Consigne A
Dites si chacune de ces affirmations concorde avec l'extrait sur la tour Eiffel des photographes, en répondant par oui ou par non et en citant les mots décisifs de l'extrait : (i) Théophile Féau photographiait le chantier chaque semaine ; (ii) le musée d'Orsay conserve une centaine de tirages de Louis-Émile Durandelle ; (iii) Théophile Féau installait sa chambre photographique sur l'une des tours de l'ancien Palais du Trocadéro.
Consigne B
Poursuivez l'extrait sur la tour Eiffel des photographes à la suite de sa dernière phrase.

Extrait choisi
──────
La tour Eiffel des photographes

Par Bernard Perrine, correspondant de l’Académie des beaux-arts (section de Photographie)

Vues de l’évolution de la construction de la Tour photographiée par Théophile Féau
Vues de l’évolution de la construction de la Tour photographiée par Théophile Féau, de1887 à 1889
Vues de l’évolution de la construction de la Tour photographiée par Théophile Féau, de1887 à 1889, depuis l’une des tours de l’ancien Palais du Trocadéro.

 

La chronophotographie venait de faire ses premiers pas, on ne parlait pas encore de « time-lapse », technique couramment employée aujourd’hui pour suivre l’évolution des chantiers. Pourtant, la démarche de Théophile Féau (1839-1892) pourrait en préfigurer la première représentation. Dès l’ouverture du chantier, notre amateur photographe conçoit en effet l’idée d’enregistrer à intervalles réguliers l’avancement de la construction de cette tour si décriée à l’époque. À cet effet, chaque mois, du 10 août 1887 au 2 avril 1889, il a planté sa chambre photographique sur l’une des tours de l’ancien Palais du Trocadéro, aujourd’hui disparu. Un précieux travail d’archivage, réunissant 19 prises de vues. Elles sont majoritairement réunies aujourd’hui dans des albums regroupant plusieurs planches, souvent montées en accordéon afin de pouvoir déplier l’ensemble. La carte postale montrant les différentes étapes de la construction de la tour Eiffel entre 1887 et 1889 est une des plus vendues avec celle du « Baiser de l’hôtel de ville » (1950) de Robert Doisneau.

Si, pour son originalité, l’histoire a retenu les images de Théophile Féau, de nombreuses autres photographies destinées à documenter le chantier ont été réalisées par des photographes dits « spécialisés dans la vue d’architecture ». Parmi eux, Louis-Émile Durandelle, probablement commandité par Gustave Eiffel, dont le musée d’Orsay conserve une bonne centaine de tirages, et les frères Neurdein.
──────
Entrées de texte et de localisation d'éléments
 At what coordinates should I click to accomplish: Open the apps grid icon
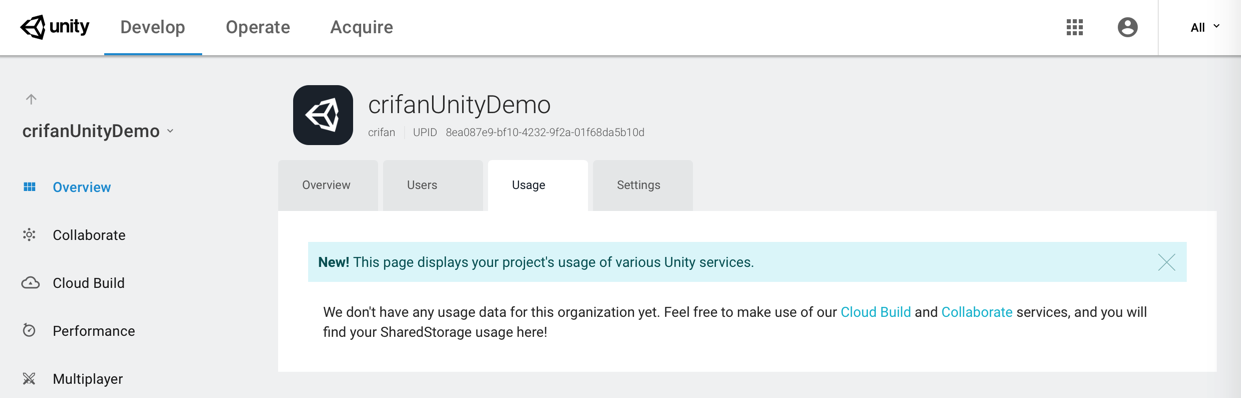pos(1075,27)
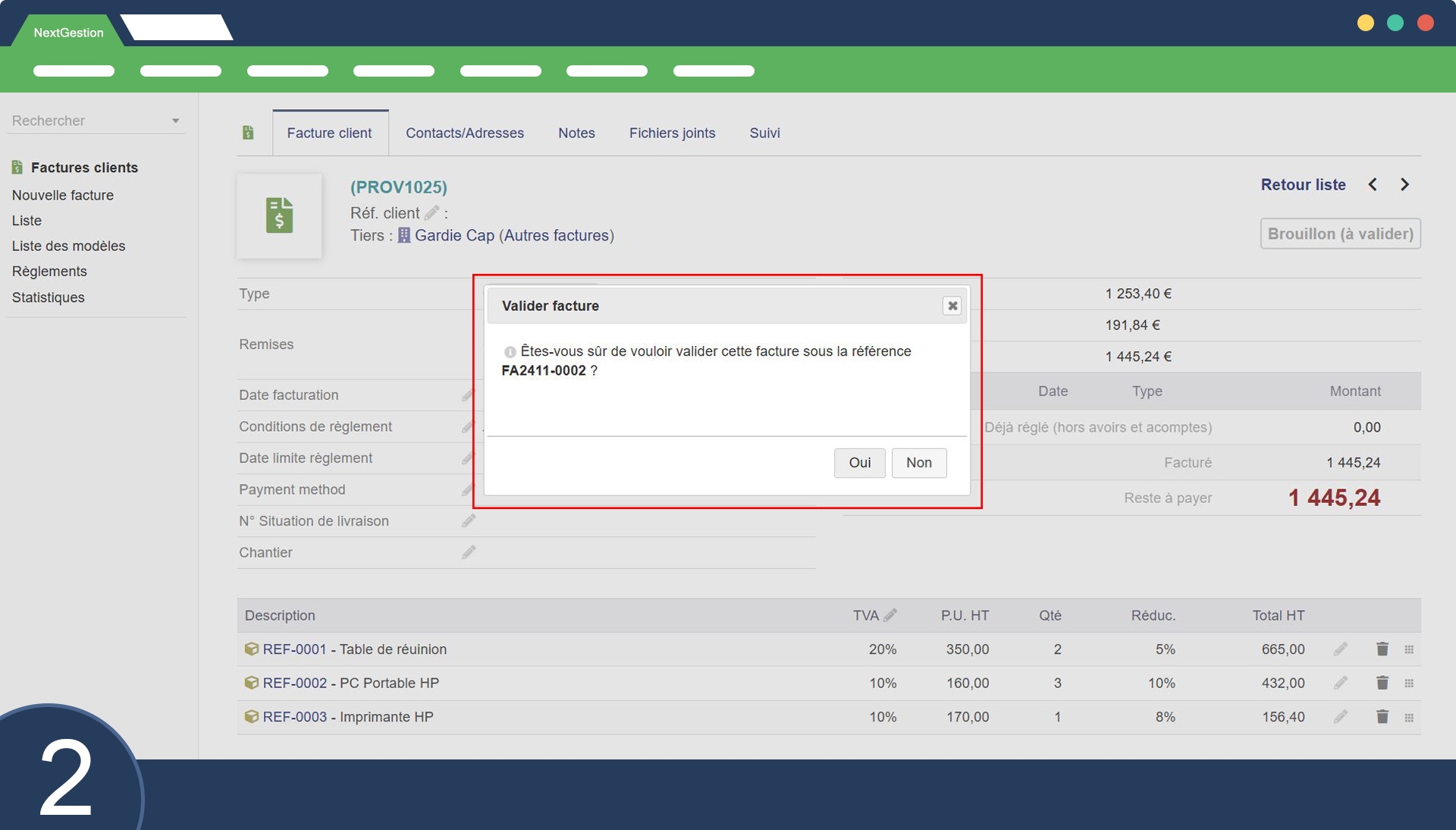Edit the TVA column pencil icon
The height and width of the screenshot is (830, 1456).
pos(890,615)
──────
Réponse A
(i) Non : « chaque mois, du 10 août 1887 au 2 avril 1889 ».
(ii) Oui : « dont le musée d’Orsay conserve une bonne centaine de tirages ».
(iii) Oui : « il a planté sa chambre photographique sur l’une des tours de l’ancien Palais du Trocadéro ».

Réponse B
La photographie a donc su magnifier la concrétisation d’un projet qui deviendra lui-même l’objet le plus photographié au monde. « Spectacle regardé et regardant... édifice inutile et irremplaçable, témoin du siècle et monument toujours neuf... objet inimitable sans cesse reproduit... monde familier et symbole héroïque... signe pur, métaphore sans frein. ». Ce texte de Roland Barthes qui, signe d’un temps qui tient à marquer l’emprise des lettres sur les signes, occupe la quasi-totalité de la couverture de La tour Eiffel (1) dont la première édition va jusqu’à exclure l’annonce des photographies qui documentent l’ouvrage.

Ce texte, loin d’être fondateur, englobe néanmoins toutes les contradictions que la Tour a suscitées. La photographie révèle l’histoire de la Tour et les photographies de la Tour témoignent de l’histoire de la photographie et de l’évolution des pratiques photographiques.

 

La Tour vue en ballon, de Schelcher et Omer-Décugis, première photographie aérienne publiée dans le journal L’lllustration (1909)
La Tour vue en ballon, de Schelcher et Omer-Décugis, première photographie aérienne publiée dans le journal L’lllustration (1909). 
Cette photo inspira le peintre Robert Delaunay pour son œuvre Tour Eiffel et jardin du Champs-de-Mars (1922).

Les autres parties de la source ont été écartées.